FOURTH AMENDMENT TO 

LOAN AND SECURITY AGREEMENT 

THIS FOURTH AMENDMENT TO LOAN AND SECURITY AGREEMENT (this “Amendment”), dated as of April 8, 2015, is entered into by
and between MARLIN RECEIVABLES CORP., a Nevada corporation (“Borrower”), MARLIN LEASING CORPORATION, a Delaware corporation (“Originator” or “Servicer”), and MARLIN BUSINESS
SERVICES CORP., a Pennsylvania corporation (“Parent”), and WELLS FARGO CAPITAL FINANCE, LLC, a Delaware limited liability company formerly known as Wells Fargo Foothill, LLC (“Lender”). 

W I T N E S S E T H: 

WHEREAS, pursuant to the Loan and Security Agreement dated as of October 9, 2009 (as amended or modified from time to time, the
“Existing Loan Agreement”) between Borrower, Servicer, Parent and Lender, Lender has committed to making loans and certain financial accommodations available to Borrower; and 

WHEREAS, the parties hereto have agreed to amend the Existing Loan Agreement as set forth herein. 

NOW, THEREFORE, in consideration of the agreements herein contained and other good and valuable consideration, the parties hereby agree as
follows: 
 PART I 
 DEFINITIONS

 1.1 Certain Definitions. Unless otherwise defined herein or the context otherwise requires, the following term used in this
Amendment, including its preamble and recitals, has the following meaning: 
 “Amended Loan Agreement” means
the Existing Loan Agreement as amended hereby. 
 1.2 Other Definitions. Unless otherwise defined herein or the context otherwise
requires, terms used in this Amendment, including its preamble and recitals, have the meanings provided in the Amended Loan Agreement. 

PART II 
 AMENDMENTS TO EXISTING
LOAN AGREEMENT 
 2.1 Amendment to Section 1. Section 1 of the Existing Loan Agreement is amended by deleting the
definition of “Commitment Termination Date” and replacing it with the following: 
 “Commitment
Termination Date” means the earliest of (a) July 7, 2015, (b) the date of the termination of this Agreement by Borrower in accordance with Section 3.6, and (c) the date of the termination of this Agreement by
Lender in accordance with Section 9.1 upon the occurrence and during the continuation of an Event of Default. 
 2.2
Amendment to Section 1. Section 1 of the Existing Loan Agreement is amended by deleting the definition of “Fee Letter” and replacing it with the following: 

“Fee Letter” means that certain Second Amended and Restated Fee Letter, dated as of April 8, 2015,
between Borrower and Lender, in form and substance satisfactory to Lender. 

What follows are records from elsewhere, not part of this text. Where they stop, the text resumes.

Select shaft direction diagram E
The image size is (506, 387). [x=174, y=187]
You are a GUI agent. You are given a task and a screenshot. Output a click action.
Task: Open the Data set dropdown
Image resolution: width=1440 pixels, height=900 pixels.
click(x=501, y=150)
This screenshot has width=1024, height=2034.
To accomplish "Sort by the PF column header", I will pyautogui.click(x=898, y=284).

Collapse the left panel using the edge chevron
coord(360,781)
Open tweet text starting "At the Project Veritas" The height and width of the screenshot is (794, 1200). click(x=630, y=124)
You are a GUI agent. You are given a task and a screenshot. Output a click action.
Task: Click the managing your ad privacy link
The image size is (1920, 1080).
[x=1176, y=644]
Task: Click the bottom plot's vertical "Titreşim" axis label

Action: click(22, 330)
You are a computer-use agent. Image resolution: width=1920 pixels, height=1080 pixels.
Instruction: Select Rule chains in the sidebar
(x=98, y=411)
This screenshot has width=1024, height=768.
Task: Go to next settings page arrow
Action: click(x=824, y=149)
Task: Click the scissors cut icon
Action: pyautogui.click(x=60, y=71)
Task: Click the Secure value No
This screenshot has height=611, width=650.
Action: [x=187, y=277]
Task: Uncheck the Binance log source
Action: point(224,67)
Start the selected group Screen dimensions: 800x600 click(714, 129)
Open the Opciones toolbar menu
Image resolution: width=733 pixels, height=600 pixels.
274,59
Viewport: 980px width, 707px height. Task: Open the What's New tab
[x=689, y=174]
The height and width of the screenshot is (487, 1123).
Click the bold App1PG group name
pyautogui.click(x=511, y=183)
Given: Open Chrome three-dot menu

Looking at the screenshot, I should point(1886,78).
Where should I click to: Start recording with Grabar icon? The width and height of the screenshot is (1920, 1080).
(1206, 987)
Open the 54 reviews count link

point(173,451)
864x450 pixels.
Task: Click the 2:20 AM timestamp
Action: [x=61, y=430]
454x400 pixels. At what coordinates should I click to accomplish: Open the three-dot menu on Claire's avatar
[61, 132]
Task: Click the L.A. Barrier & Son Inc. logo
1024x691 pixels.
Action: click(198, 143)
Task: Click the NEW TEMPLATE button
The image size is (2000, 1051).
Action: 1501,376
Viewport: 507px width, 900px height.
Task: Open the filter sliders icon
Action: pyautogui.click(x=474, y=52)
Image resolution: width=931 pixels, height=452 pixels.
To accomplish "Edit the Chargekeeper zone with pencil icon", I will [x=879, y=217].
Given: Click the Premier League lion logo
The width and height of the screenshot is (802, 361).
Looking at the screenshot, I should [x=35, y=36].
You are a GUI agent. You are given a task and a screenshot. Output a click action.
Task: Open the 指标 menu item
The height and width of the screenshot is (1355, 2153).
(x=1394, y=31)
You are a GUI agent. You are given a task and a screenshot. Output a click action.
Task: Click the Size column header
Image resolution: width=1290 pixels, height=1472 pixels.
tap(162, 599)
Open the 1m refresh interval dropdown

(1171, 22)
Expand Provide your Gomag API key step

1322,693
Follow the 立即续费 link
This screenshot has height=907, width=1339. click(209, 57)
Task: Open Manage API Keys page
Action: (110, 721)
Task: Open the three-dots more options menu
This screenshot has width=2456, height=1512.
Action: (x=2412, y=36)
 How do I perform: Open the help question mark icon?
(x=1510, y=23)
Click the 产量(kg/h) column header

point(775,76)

 2.3 Amendment to Section 2.10(b). Section 2.10 of the Existing Loan Agreement is
amended by deleting subsection (b) and replacing such subsection with the following: 
 (b) An unused line fee shall be
calculated and be due and payable as follows: on the first day of each calendar quarter, commencing on the first day of the first calendar quarter following the Closing Date, and on the Maturity Date, Borrower shall pay to Lender an amount equal to
one-eighth of one percent (0.125%) per annum times the amount by which (i) the Maximum Revolver Amount exceeds (ii) the average Daily Balance of Advances that were outstanding during the immediately preceding calendar quarter
(or portion thereof on and after the Closing Date, as applicable). 
 2.4 Amendment to Section 1. Section 1 of the Existing
Loan Agreement is amended by deleting the defined term “Maximum Revolver Amount” in its entirety and replacing it with the following: 

“Maximum Revolver Amount” means $50,000,000 between the Closing Date and the Commitment Termination Date, and
$0 on and after the Commitment Termination Date. 
 2.5 Amendment to Section 7.17(a). Section 7.17 of the Existing Loan
Agreement is amended by deleting clause (a) in its entirety and replacing such clause with the following: 
 (a)
Reserved. 
 PART III 

CONDITIONS TO EFFECTIVENESS OF PART II 

3.1 Fourth Amendment Effective Date. Part II of this Amendment shall be and become effective as of April 8, 2015, subject to the
conditions set forth in this Part III having been satisfied (it being understood and agreed that the remainder of this Amendment shall be effective upon the execution and delivery hereof by the parties hereto). 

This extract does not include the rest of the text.